The summer games were a great experience. The atmosphere at the Volleyball matches was phenomenal, with a great deal of support for the different nations competing. It highlighted just how cosmopolitan a city London has become. It also made clear how much hard work had gone into organising the Games, and the great level of teamwork needed for the games to succeed. There were a number of teams working together, Sport Specific, (such as Sports Equipment, Field of Play and my area of work, Technical Officials), and Venue Specific (Ticketing, Catering, Cleaning etc.). It was amazing to see the hard work of all concerned rewarded with a competition of the highest standard enjoyed by thousands of spectators.
The Paralympics were an altogether different experience. The tone was set at the Opening Ceremony, which, starring professor Steven Hawking, celebrated the achievements of disabled people around the world, and stressed that what is important is what people can achieve, not what they can’t. Unlike the summer games, during the Paralympics, officials such as myself were housed in the Athletes’ Village. This was a truly amazing and humbling experience. The atmosphere in the village was electric and vibrant, with athletes form all countries and with different disabilities mixing freely together. The village itself catered for all their needs. The accommodation was purpose built with wheelchair users and visually impaired athletes in mind. There was a state of the art gym, leisure facilities, a multi-faith centre and even a workshop for the repair of prosthetic limbs and wheelchairs. Keeping everyone fed was a huge, free Dining Hall, open 24 hours a day, and featuring food from around the world. It even had a McDonalds. It was not unusual to see athletes celebrating a victory by ordering a Big Mac and fries!

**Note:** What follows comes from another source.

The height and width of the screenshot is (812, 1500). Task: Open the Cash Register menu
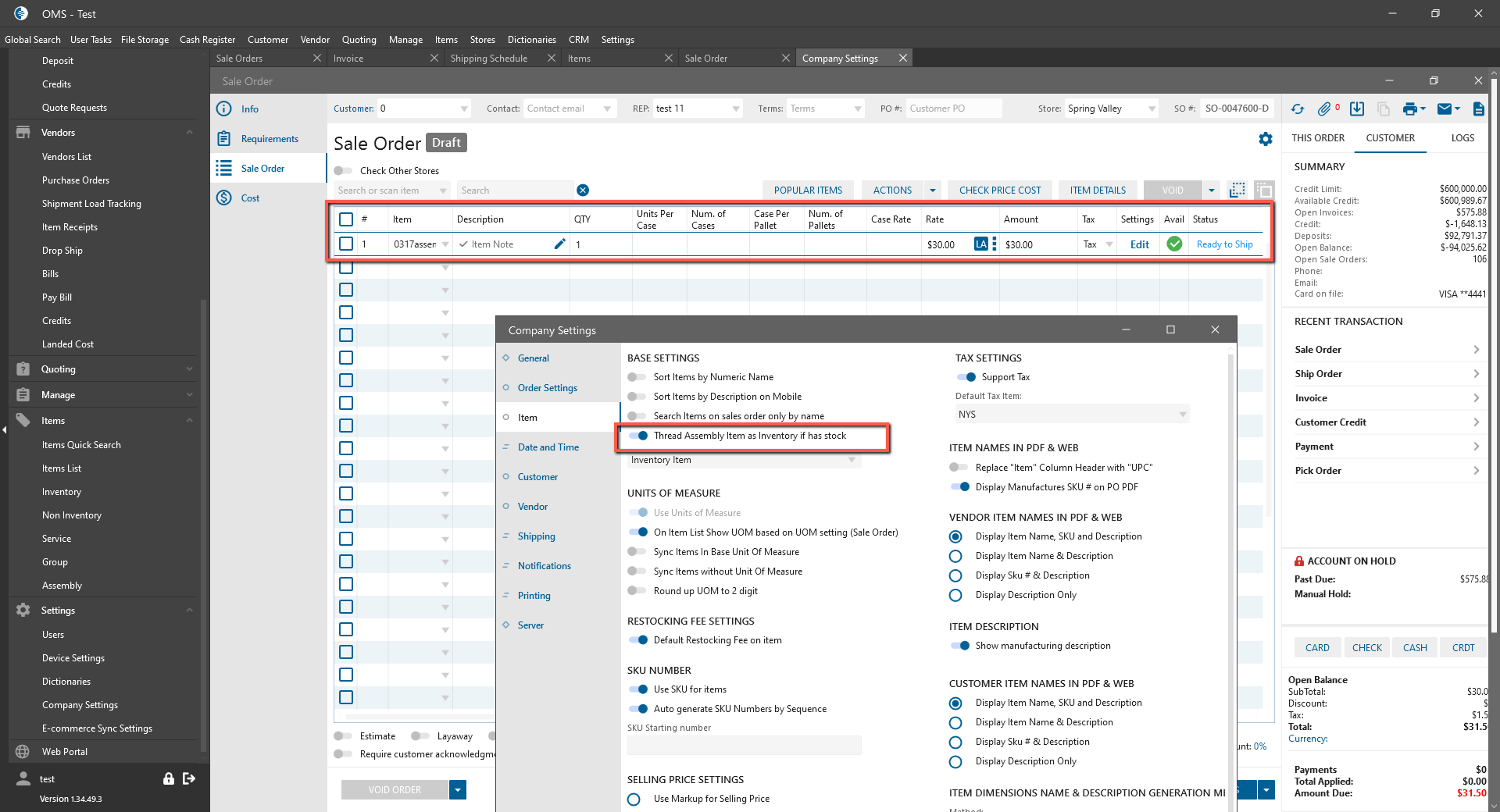pos(207,40)
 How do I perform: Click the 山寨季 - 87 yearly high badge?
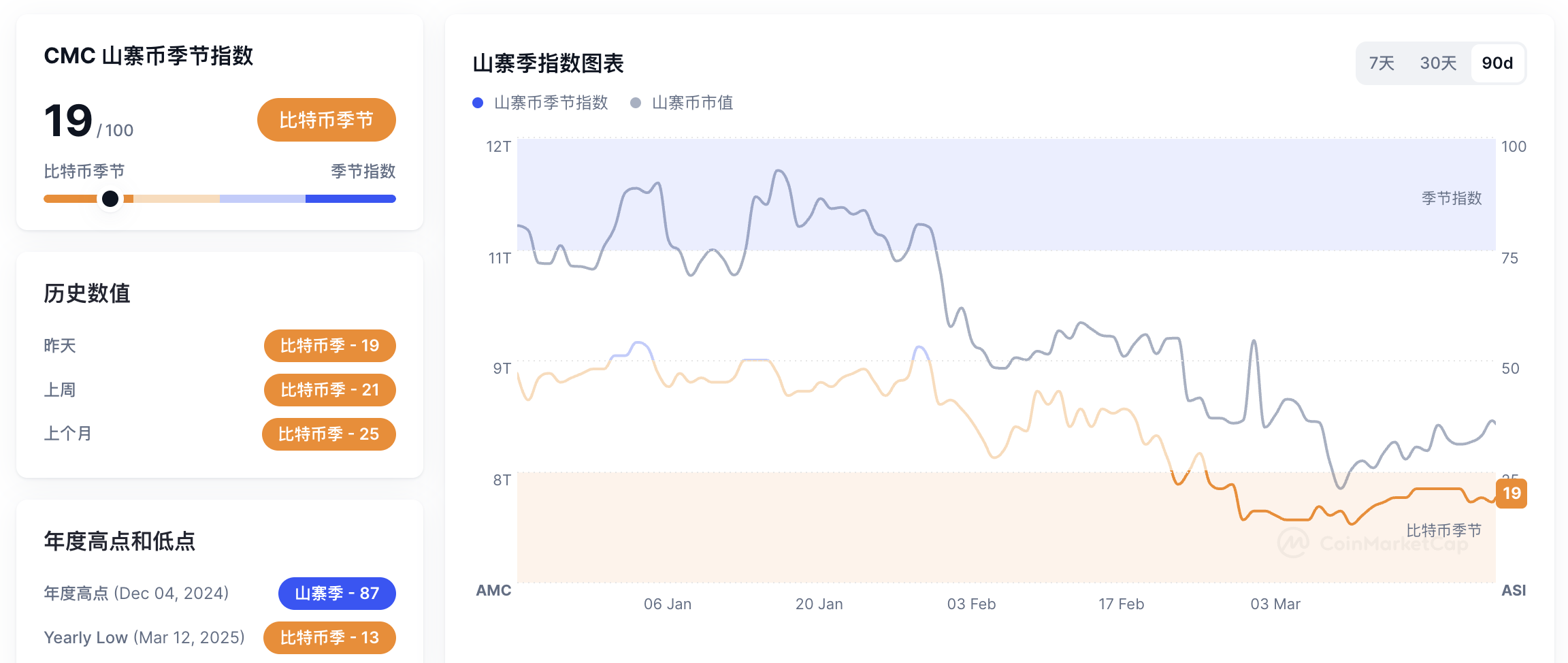pyautogui.click(x=336, y=593)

Being located at the Athletes’ Village meant that I was able to go and see a variety of sports, including a world record lift in the Powerlifting, and the organised, chaotic mad violence that is Wheelchair Rugby. The actual Sitting Volleyball competition was, as expected, of the very highest standard, with matches played at a fast and furious pace, and balls hit very fast and hard. This made the whole competition a challenge to officiate, a challenge to which the officials rose magmificently.

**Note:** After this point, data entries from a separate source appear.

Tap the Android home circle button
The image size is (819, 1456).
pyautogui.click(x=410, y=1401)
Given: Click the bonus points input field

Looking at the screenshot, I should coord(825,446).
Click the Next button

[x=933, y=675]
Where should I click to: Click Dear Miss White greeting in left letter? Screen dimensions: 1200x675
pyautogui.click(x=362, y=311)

My personal highlight was to be appointed as a line judge for the Men’s Bronze medal match – a match which turned out to be the best in the tournament, with Germany finally beating the Russian Federation 16 – 14 in the fifth set of a very tight match.

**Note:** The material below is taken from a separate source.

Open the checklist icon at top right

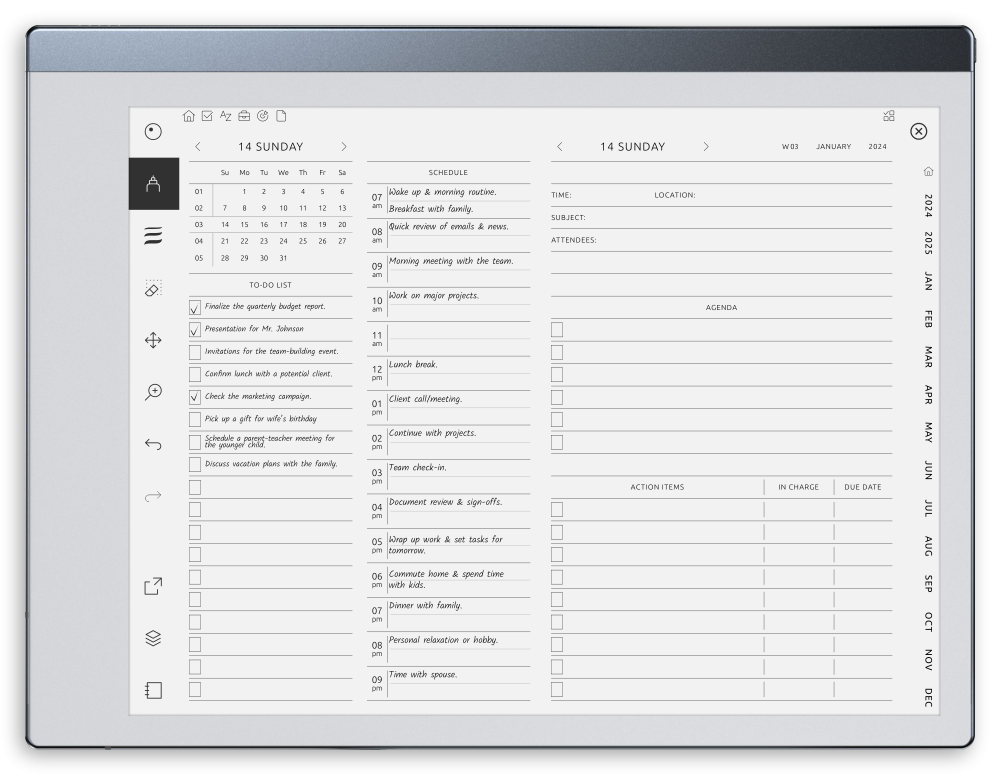pyautogui.click(x=888, y=116)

Taking part in the Paralympics proved to be a truly wonderful and memorable experience. Being among world-class athletes, as highly trained and hard working as their able-bodied counterparts, and just as determined, if not more so, to win, showed the true strength of the human spirit. The athletes showed a real sense of humour and enjoyment of achievement, truly concentrating on what was achievable, not what could not be done. Their enjoyment and sense of humour left its mark on everyone involved, and being a part of this inspirational event will be something I shall remember for the rest of my life. The spirit of the Paralympic Games can be best be summed up in two quotes:
“Everyone has the right to play sport, be their best and let their talent shine”
(Charles, aged 11, on the Paralympic Wall)
“Disability is not a limit. The only handicap is the thinking of others”
(Venezuelan cyclist Victor Garrido, who lost his left leg in a motorbike accident)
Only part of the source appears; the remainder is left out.